Besides the tremendous further damage to the environment, just one EMP and the entire economy is dust.
(Of course, that’s an assumption. I don’t know where the exchange servers are [hopefully no one does] or how [or *if*] they back them selves up to multiple locations. Locations all around the world? Or not? But still… money that requires a working power grid… Maybe I’m getting old fashioned, but that seems like a really bad idea to me. In my location we just had a major power failure. Lasted hours. In an earthquake zone, how would people pay for goods they need just to survive?)

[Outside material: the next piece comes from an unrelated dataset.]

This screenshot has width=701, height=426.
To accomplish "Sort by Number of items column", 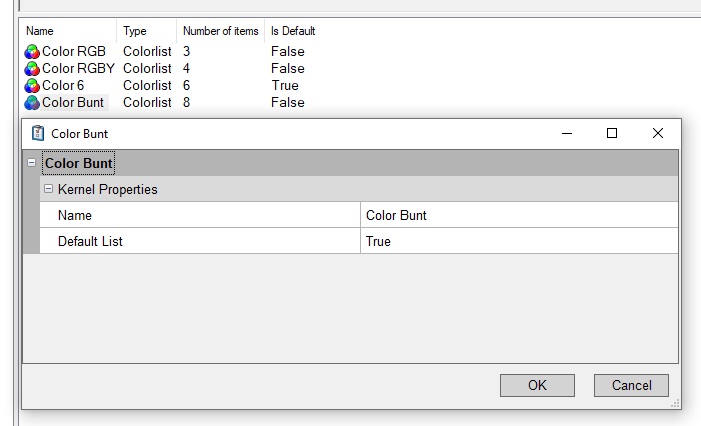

If it’s to avoid counterfeiting of US dollars, try making a US dollar that’s hard to counterfeit. New Zealand’s money is actually counterfeit proof (or very nearly), unlike the supposedly absolutely safe $100 bill the US released a few years back where counterfeits were picked up hours before its official release. So much for counterfeit proof. Apparently those in the US Treasury don’t get out much.
(But as for any new USA currency bill being safe from counterfeiting, it might be if every merchant was informed of what the new bills actually looked like and how to test them for authenticity. The US does not do this. Can you believe that? [I know it for a fact, yet not sure I can believe it.])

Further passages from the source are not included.